What Do Your Habitat Preferences Say About You?

Expert Author William A. Edwards
Years ago I began to notice that a person's habitat preferences says a lot about who they are. I call this Habitat Psychology for lack of a better description. I'm believe there are many things that cause us to develop likes and dislikes about our personal environment. For example: I grew up near New York City. That means we experienced cold weather at least six to seven months out of the year. However, summers were often hot and humid in most uncomfortable way.
The prevailing thought which existed in my area, during my childhood in the 1960s, was that air conditioning for homes was not a necessity, or even a priority. My parents were born in the 1930s making them Depression Era kids. Their priorities were less about comfort and more about need. You needed heat, hot water and electricity. You didn't need air conditioning. If you were hot you bought a fan, took a shower or went for a swim somewhere.
Recalling those sweltering summers when it was too hot to sleep made air conditioning a priority for me as an adult, no matter where I lived. That says that personal comfort is important to me. I value the ability of technology to keep me comfortable and have no problem going through the expense needed to achieve that comfort. I would not like to abandon that technology by going camping or sleeping outdoors were the prevailing weather determines my level of comfort. I have a need to control my environment and may not be a risk taker.
If I left the light on when I wasn't in my room my parents would say, "Turn off the light unless you have stock in the electric company." However, I preferred subdued lighting like a small lamp with a low wattage bulb instead of a ceiling light. In my mind I was saving electricity. The downside was that it wasn't connected to a wall switch. I would have to remember to walk over and shut it off.

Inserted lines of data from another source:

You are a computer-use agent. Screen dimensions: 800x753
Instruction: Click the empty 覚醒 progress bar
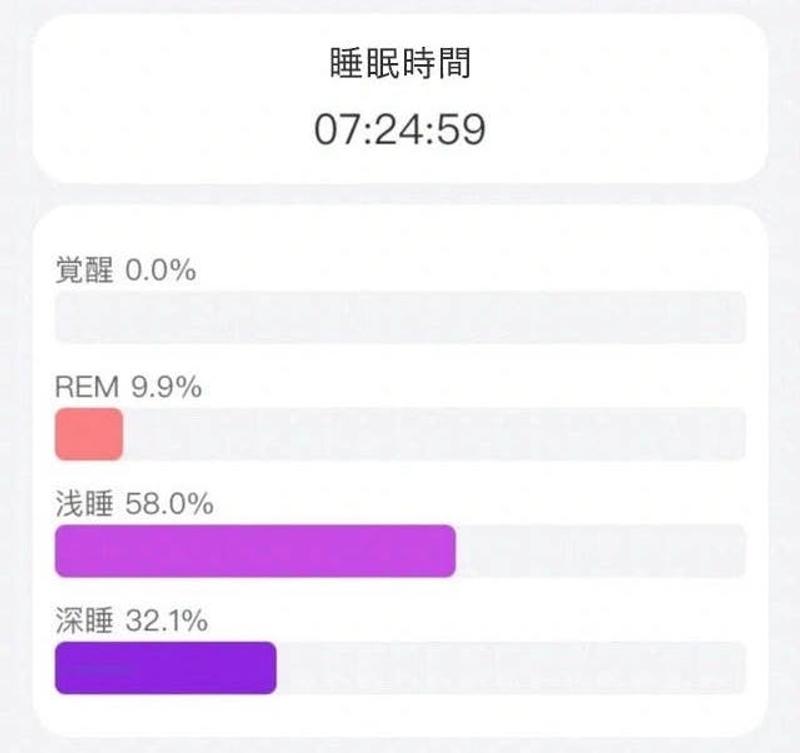point(400,318)
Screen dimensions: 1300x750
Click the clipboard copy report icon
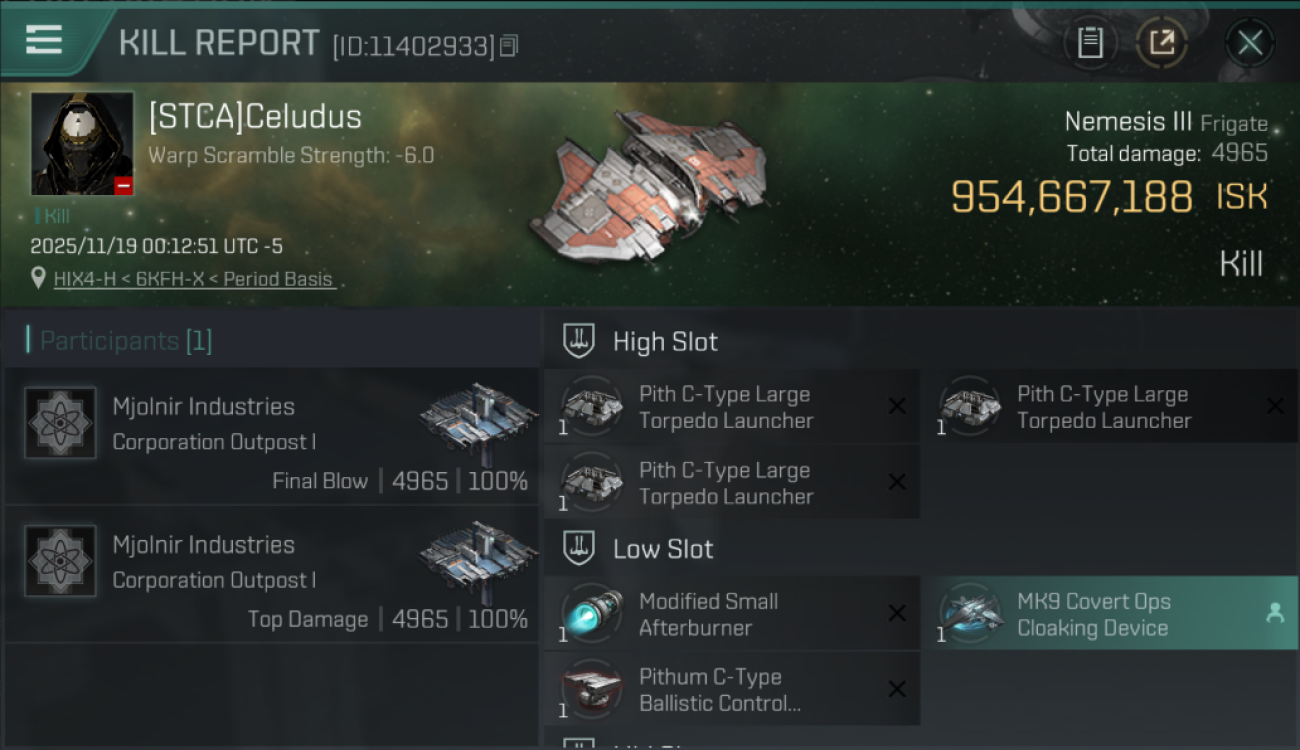coord(1090,43)
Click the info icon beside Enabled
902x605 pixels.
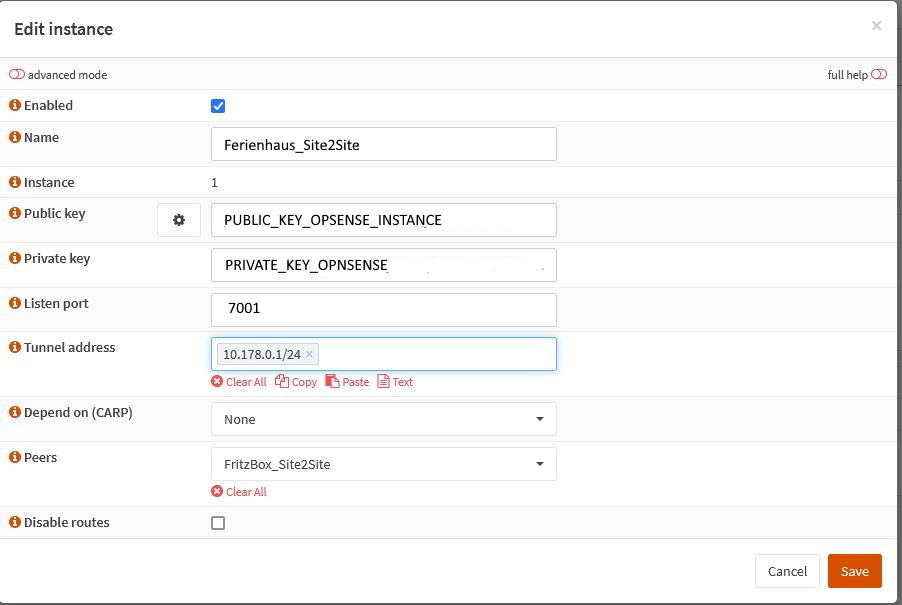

I preferred less light. It made me feel comfortable. Sometimes I would start reading in the evening when it was still light outside and not bother to turn on my lamp as it got darker. That would bring more comments from my parents. They would say, "Turn on a light. You're gonna go blind!" Lights were a necessity for them that should be used, but sparingly. My choice of subdued lighting is a personal preference that provides me with my much valued personal comfort.
I have found that most people who prefer subdued lighting tend to be less aggressive, less argumentative and more introspective. Those who use ceiling lights, bright lights or many lights will tend to be impatient, easily annoyed, loud and zealous about having enough personal space. More so if they are forced to endure a room or environment with less light for an extended period of time. On the good side, they may be more outgoing, have the ability to speak their mind regardless of the consequences and tend to be more motivated.
The amount of space you prefer in your habitat displays your ability to accept or reject situations you confront. People who have decided they need a certain amount of living space regardless of the cost or their ability to pay for it will tend to be fiscally irresponsible, unrealistic and disorganized. They will not accept situations they confront that put them I'll at ease. People that settle for less living space in favor of being able to afford it tend to be more focused on other things that tap their finances. They may be less motivated and more self concerned. They would be willing to work around situations they confront and do not like.
Habitat decoration appears to speak to the value we place on things and people, as well as revealing some personality traits. Do you decorate to satisfy your personal tastes without any concern about how others might react? If so, you are probably self confident, self assured, somewhat selfish, lack sincere empathy and tend to value things over people. If you decorate to impress others you might be a people pleaser, value people over things and more sensitive to the feelings of others.
Today the impersonal nature of our online culture tends to have us more concerned about how many friends we have on social media and what they say about us than anything else. Reality smacks you in the face when people visit you and your habitat in person. Moreso when and if you decide to share it with a friend or lover. That's why we should all take a look at our habitat and decide what it reveals about us. That gives you a unique opportunity to look inside yourself and see what others see on the outside.